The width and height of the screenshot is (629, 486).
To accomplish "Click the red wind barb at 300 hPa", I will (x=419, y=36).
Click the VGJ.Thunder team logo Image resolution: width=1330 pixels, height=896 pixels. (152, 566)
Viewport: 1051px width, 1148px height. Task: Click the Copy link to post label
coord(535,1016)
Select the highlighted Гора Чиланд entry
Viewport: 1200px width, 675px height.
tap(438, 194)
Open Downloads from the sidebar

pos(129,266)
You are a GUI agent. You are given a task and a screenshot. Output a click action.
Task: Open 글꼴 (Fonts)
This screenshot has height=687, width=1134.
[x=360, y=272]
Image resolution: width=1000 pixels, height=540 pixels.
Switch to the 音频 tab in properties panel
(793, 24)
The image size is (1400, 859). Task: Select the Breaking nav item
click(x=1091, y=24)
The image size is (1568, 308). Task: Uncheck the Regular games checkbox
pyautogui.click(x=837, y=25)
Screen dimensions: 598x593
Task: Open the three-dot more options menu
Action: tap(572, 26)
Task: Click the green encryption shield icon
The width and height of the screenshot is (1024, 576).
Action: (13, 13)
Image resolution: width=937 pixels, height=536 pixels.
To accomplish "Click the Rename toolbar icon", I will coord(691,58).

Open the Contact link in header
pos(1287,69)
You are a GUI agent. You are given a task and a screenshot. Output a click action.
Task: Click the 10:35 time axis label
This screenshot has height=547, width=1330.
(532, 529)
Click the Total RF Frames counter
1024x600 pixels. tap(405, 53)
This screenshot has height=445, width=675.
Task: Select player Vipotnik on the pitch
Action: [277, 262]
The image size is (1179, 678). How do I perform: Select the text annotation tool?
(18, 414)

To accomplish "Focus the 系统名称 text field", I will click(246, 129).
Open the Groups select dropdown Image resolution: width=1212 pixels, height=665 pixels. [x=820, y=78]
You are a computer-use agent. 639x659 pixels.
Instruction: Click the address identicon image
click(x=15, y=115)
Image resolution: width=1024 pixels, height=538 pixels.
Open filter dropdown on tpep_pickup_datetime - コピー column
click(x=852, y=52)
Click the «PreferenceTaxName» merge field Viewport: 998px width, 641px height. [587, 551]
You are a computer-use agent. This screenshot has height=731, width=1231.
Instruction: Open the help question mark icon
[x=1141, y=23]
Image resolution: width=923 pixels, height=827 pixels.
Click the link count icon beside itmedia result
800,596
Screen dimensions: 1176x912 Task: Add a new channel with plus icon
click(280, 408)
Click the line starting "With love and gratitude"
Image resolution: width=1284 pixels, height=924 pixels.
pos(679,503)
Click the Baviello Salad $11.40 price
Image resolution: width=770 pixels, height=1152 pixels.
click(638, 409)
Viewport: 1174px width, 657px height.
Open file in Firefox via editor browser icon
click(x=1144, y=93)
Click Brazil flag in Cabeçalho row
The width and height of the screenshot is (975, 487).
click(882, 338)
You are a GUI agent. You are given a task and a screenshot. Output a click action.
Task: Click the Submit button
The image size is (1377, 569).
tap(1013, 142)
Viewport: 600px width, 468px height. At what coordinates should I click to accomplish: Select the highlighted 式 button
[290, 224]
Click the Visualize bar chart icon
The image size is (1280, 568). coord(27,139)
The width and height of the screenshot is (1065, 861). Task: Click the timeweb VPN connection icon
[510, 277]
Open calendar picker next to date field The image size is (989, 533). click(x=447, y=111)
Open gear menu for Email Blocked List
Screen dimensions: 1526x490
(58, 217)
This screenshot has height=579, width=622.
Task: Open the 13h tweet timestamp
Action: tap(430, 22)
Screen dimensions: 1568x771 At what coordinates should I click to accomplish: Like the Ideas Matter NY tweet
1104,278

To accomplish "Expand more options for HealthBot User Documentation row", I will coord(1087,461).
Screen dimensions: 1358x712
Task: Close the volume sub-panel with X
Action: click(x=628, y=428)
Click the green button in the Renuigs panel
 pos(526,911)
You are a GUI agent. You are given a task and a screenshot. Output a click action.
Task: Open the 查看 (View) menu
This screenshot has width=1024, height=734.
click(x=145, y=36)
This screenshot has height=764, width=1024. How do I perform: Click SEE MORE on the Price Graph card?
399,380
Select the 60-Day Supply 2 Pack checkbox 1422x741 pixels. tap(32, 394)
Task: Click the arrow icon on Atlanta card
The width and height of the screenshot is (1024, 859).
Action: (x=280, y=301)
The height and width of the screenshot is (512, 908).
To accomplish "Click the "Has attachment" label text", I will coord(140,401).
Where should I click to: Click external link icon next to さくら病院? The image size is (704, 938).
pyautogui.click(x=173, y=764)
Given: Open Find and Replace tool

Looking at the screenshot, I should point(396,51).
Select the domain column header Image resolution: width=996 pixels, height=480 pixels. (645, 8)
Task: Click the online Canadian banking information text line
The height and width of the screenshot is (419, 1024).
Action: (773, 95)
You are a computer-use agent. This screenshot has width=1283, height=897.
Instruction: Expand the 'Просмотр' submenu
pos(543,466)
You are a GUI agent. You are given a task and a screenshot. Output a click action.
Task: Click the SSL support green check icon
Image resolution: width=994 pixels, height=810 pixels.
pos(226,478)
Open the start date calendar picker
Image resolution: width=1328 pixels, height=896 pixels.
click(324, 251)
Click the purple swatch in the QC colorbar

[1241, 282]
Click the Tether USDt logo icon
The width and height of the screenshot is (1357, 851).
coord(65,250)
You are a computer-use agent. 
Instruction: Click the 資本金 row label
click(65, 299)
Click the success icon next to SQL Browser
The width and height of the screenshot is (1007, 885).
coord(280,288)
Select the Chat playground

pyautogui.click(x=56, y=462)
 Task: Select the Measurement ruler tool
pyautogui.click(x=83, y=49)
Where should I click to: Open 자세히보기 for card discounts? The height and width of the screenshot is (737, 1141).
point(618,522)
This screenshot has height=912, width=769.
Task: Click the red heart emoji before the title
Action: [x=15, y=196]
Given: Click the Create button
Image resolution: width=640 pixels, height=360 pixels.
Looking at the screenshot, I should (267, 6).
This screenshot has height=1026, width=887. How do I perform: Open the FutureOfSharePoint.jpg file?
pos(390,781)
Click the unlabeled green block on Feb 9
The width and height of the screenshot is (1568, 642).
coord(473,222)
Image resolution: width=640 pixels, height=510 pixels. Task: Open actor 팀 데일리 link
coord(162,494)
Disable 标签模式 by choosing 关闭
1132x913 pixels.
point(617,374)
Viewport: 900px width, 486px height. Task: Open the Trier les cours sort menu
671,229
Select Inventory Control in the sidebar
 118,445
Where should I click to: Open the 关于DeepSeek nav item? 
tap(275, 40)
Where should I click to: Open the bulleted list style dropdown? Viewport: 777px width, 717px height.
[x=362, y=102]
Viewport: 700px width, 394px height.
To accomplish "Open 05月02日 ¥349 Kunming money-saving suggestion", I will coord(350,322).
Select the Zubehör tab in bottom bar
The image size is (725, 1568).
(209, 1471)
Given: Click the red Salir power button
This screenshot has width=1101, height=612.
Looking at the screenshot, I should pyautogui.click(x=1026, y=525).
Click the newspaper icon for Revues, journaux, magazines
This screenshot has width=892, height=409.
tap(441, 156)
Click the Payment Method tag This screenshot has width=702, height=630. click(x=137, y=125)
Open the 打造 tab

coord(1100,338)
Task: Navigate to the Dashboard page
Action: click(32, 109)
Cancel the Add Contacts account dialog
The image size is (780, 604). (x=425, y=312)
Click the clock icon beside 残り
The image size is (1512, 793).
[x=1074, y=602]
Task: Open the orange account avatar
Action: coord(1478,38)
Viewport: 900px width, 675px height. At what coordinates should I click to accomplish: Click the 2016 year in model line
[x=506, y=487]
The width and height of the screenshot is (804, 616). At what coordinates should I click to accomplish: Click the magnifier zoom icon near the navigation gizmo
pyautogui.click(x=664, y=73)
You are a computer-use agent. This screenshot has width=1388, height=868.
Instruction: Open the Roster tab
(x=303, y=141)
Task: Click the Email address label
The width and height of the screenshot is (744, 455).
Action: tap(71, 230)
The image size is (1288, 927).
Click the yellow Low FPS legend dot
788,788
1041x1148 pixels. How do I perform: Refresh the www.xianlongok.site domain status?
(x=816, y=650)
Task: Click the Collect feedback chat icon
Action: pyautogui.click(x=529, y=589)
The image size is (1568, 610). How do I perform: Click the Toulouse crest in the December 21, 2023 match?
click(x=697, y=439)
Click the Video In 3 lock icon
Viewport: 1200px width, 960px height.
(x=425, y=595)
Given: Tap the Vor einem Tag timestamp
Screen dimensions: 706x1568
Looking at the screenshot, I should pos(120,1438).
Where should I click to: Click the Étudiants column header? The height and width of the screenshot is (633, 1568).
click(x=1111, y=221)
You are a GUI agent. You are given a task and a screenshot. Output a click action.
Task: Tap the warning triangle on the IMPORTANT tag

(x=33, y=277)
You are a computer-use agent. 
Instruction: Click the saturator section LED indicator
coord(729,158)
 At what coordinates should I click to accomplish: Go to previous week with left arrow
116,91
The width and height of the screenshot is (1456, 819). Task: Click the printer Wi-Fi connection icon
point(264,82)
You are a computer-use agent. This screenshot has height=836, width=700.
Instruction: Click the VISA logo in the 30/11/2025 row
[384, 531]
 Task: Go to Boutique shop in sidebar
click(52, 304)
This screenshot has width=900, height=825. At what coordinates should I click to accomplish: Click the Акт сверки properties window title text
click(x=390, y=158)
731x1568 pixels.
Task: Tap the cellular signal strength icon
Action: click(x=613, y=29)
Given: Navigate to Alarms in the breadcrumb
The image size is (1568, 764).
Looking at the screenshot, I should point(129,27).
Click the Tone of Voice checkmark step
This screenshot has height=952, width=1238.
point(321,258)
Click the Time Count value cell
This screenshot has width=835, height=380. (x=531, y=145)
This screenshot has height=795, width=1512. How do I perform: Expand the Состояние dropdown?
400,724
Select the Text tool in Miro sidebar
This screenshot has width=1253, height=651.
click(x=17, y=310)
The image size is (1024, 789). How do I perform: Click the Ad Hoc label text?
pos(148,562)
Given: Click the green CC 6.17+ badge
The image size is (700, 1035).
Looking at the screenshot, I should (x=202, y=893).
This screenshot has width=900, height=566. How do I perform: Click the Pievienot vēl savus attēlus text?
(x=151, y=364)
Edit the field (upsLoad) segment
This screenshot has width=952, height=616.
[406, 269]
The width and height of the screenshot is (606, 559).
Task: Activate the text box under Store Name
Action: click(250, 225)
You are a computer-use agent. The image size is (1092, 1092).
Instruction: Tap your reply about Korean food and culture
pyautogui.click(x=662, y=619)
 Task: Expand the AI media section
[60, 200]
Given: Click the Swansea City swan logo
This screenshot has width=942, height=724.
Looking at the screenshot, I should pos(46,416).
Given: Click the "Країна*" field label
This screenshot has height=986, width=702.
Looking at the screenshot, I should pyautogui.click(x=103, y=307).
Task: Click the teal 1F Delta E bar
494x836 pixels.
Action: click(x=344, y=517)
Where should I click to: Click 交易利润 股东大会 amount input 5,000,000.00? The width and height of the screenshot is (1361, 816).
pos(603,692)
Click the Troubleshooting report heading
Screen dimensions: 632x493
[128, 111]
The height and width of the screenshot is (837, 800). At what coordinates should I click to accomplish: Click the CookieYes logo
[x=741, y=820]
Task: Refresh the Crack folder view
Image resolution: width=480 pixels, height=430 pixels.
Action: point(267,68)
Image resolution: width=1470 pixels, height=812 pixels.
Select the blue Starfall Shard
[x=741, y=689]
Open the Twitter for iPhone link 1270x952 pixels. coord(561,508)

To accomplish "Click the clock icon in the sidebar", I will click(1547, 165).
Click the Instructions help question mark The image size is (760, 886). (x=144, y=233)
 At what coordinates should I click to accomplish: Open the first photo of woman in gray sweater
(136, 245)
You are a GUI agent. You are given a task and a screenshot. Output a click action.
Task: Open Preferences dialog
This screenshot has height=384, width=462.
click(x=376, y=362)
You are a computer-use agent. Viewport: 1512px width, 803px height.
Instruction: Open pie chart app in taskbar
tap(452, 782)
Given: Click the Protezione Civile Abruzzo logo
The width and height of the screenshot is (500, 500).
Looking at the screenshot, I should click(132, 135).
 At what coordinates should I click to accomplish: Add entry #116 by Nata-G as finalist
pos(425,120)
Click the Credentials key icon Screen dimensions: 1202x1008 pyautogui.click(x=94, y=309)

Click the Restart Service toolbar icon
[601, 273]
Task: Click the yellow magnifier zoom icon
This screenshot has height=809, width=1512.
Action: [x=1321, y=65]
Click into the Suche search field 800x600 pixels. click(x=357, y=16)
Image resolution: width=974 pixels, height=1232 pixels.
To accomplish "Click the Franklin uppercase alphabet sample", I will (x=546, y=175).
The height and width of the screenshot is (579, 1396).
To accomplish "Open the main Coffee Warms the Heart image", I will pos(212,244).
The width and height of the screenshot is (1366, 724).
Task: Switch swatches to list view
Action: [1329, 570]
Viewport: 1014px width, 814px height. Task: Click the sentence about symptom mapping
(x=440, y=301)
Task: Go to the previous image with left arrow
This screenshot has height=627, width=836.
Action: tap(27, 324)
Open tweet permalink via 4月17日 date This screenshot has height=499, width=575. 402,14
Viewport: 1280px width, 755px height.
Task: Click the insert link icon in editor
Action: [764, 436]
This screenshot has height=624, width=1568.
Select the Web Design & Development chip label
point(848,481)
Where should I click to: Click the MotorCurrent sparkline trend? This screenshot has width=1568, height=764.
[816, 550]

▶ [Exercise directions]:
Begin with the line above that has "The height and width of the screenshot is (837, 800)." and continue through the line that has "Open the Twitter", setting each one down exactly. Stop there.

▶ [Result]:
The height and width of the screenshot is (837, 800). At what coordinates should I click to accomplish: Click the CookieYes logo
[x=741, y=820]
Task: Refresh the Crack folder view
Image resolution: width=480 pixels, height=430 pixels.
Action: point(267,68)
Image resolution: width=1470 pixels, height=812 pixels.
Select the blue Starfall Shard
[x=741, y=689]
Open the Twitter for iPhone link 1270x952 pixels. coord(561,508)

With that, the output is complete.